In a letter to her fellow parliamentarians, she wrote: "If it appears that there is not sufficient support to bring the deal back next week, or the House rejects it again, we can ask for another extension before 12 April."
The prime minister set out four options available following the EU's acceptance of a delayed departure date.
The first option Mrs May sets out in her letter - to revoke Article 50 - would "betray the result of the referendum", she writes.
She explains how the second option, leaving the EU with no deal on 12 April, has already been rejected by MPs.
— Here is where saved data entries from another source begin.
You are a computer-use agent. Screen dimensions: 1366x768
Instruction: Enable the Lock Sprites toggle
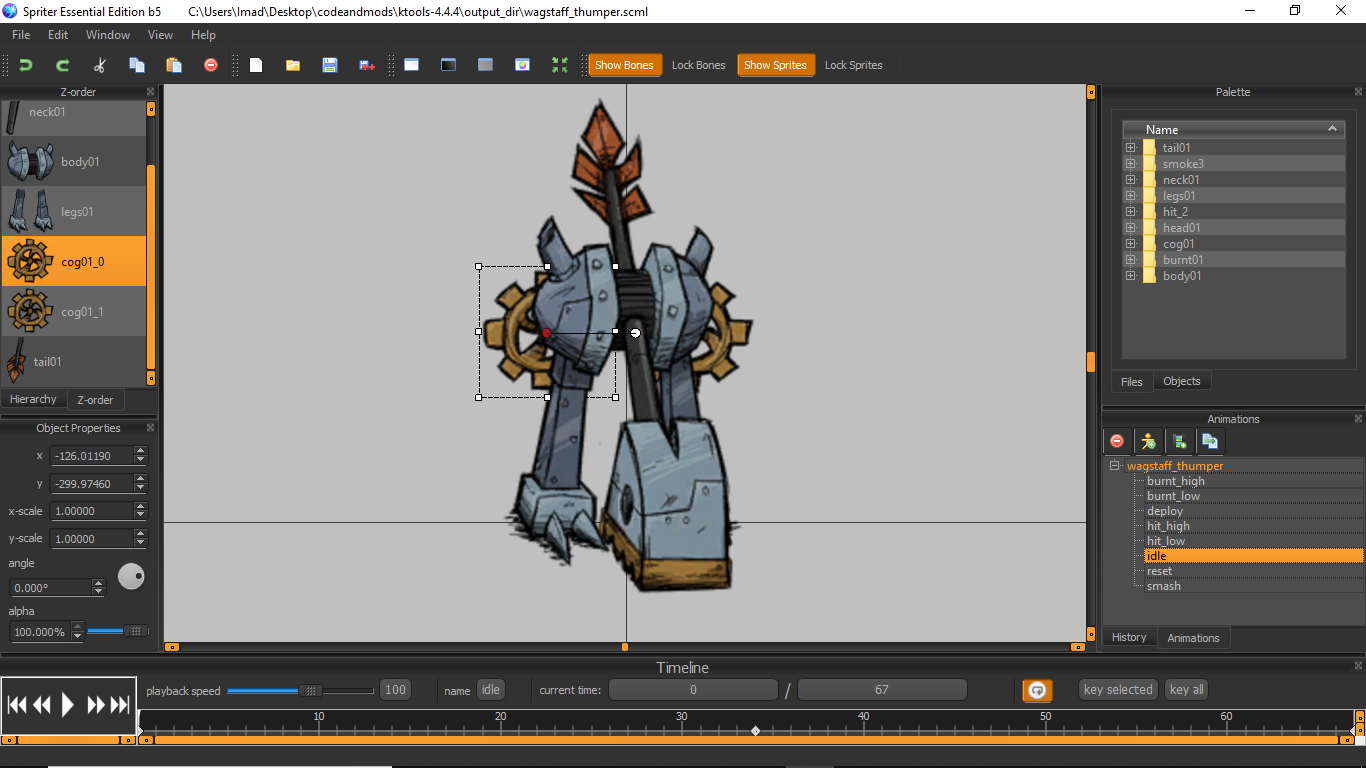tap(853, 65)
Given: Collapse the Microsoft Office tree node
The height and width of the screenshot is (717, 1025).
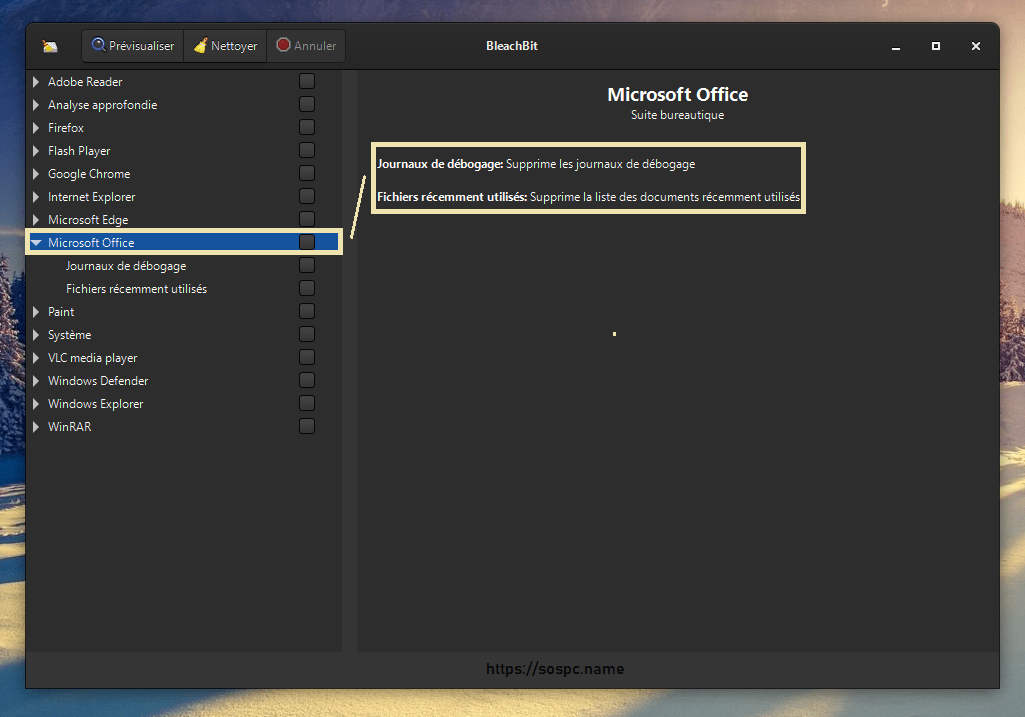Looking at the screenshot, I should (x=36, y=243).
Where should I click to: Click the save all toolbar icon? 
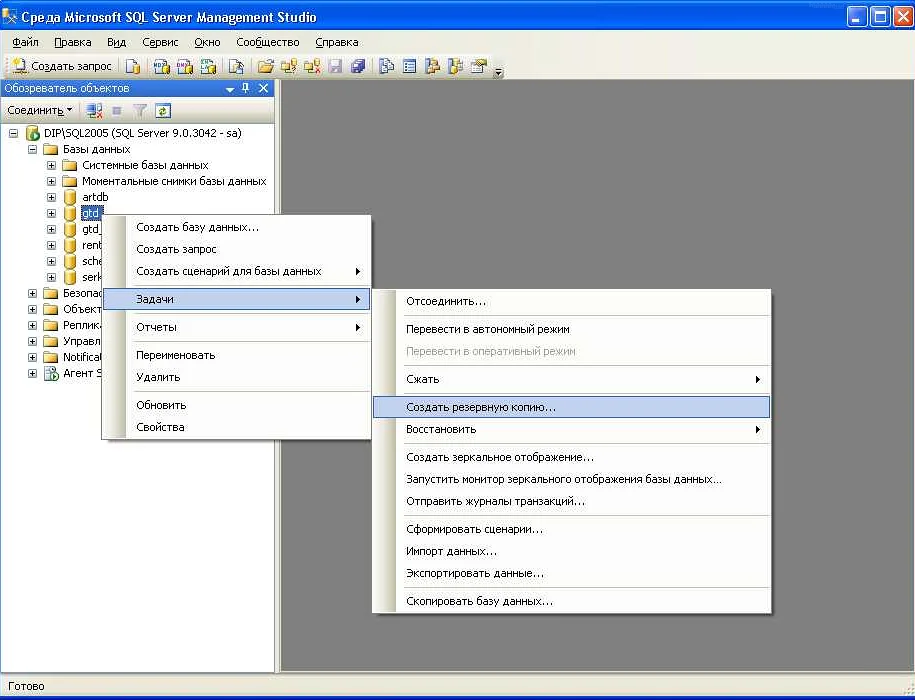(x=358, y=66)
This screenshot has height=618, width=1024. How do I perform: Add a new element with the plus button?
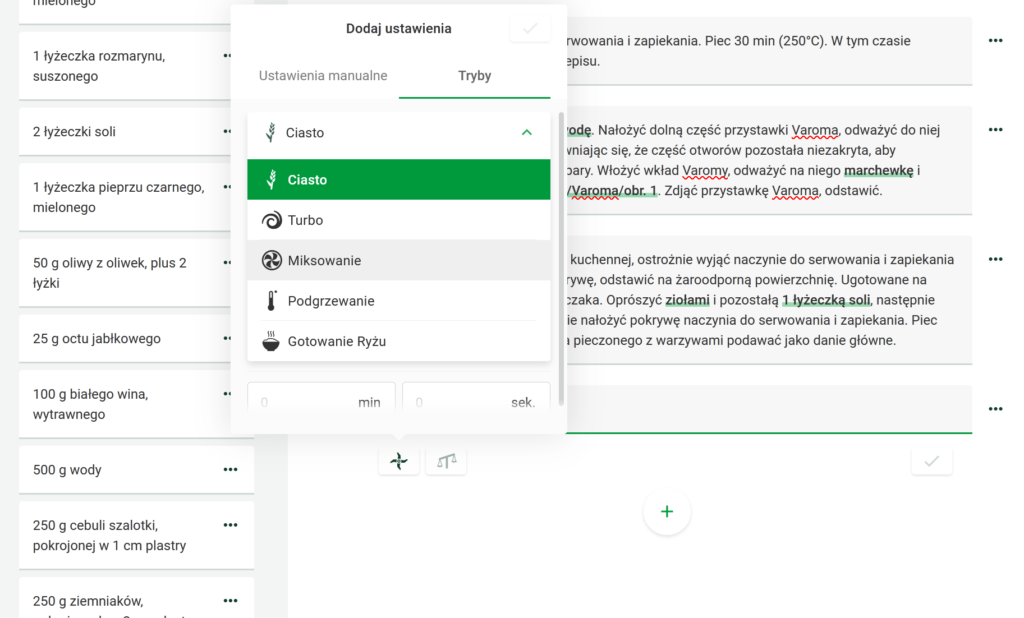tap(667, 511)
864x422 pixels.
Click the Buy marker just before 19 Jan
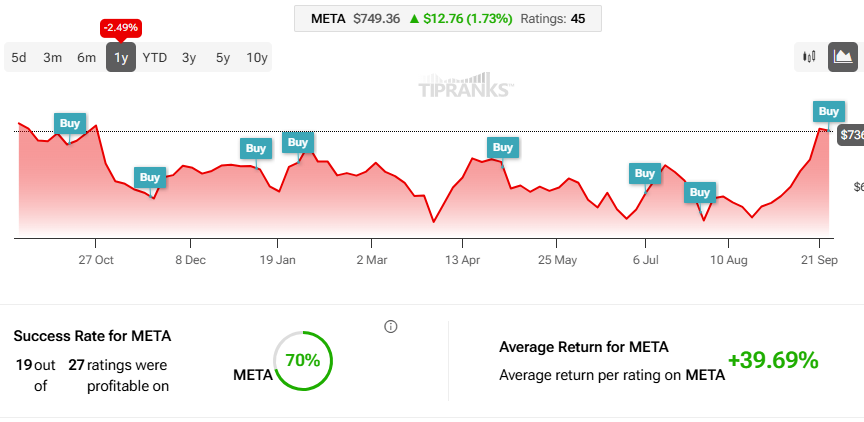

The third, pulling the next vote, could see her approach the EU for another extension which would see the UK remain in the EU during the European parliamentary elections.
The final option she offers is to simply carry on as planned: bring the vote next week, approve it, and leave on 22 May.
Sky News unpicks the new timetable agreed at a late-night summit in the Belgian capital
The prime minister also extended an offer to MPs to speak to her directly if they wish to in order to help them reach a decision.
Mrs May, who made a combative late-night speech on Wednesday, appeared to offer a conciliatory note to her colleagues.
She wrote: "I expressed my frustration with our failure to take a decision, but I know many of your are frustrated too.
"You have a difficult job to do and it was not my intention to make it any more difficult."
It comes as Number 10 is understood to be considering allowing parliament to vote on seven alternative options next week, amid growing fears that Theresa May will not get her Brexit plan through the House of Commons.
A senior minister in the government told Sky News that plans are being drawn up to give MPs a choice between revoking Article 50, a second referendum, the prime minister's deal, her deal plus a customs union, the deal plus a customs union and single market access, a standard free trade agreement, or a no-deal Brexit.
Meanwhile, a petition demanding Mrs May revokes Article 50 and cancels Brexit has passed 3.6 million signatures.
The petition says: "The government repeatedly claims exiting the EU is 'the will of the people'.
"We need to put a stop to this claim by proving the strength of public support now, for remaining in the EU. A People's Vote may not happen - so vote now."
The petition has had the highest rate of signatures on record - and at one point, it caused the official petitions website to crash.
Actors Hugh Grant and Jennifer Saunders promoted the petition on social media, as did physicist Brian Cox.